* [WHAT THE EXERCISE ASKS]
The pictures do not go in the copy. Reproduce the rest of the entries exactly.

* [RECORDS SUPPLIED]
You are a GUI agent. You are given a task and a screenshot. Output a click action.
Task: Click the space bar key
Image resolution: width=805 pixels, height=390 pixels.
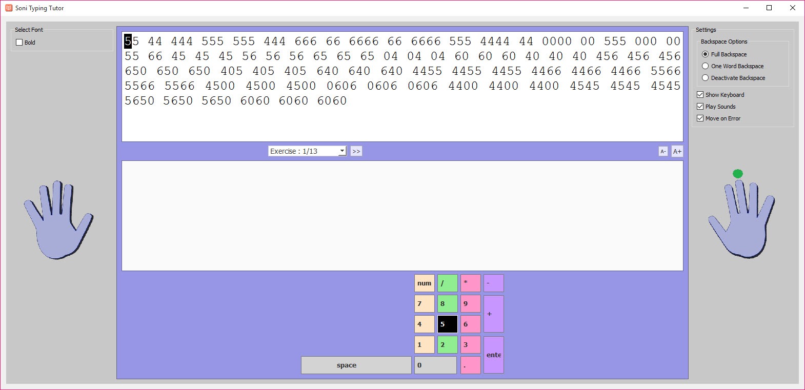(356, 365)
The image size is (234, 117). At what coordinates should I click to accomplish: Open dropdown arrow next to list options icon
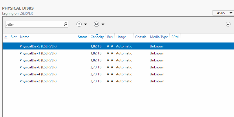[x=85, y=24]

* [YOUR RESPONSE]
You are a GUI agent. You are given a task and a screenshot. Output a click action.
Task: Click the space bar key
Image resolution: width=805 pixels, height=390 pixels.
(356, 365)
The image size is (234, 117). At what coordinates should I click to accomplish: Open dropdown arrow next to list options icon
[x=85, y=24]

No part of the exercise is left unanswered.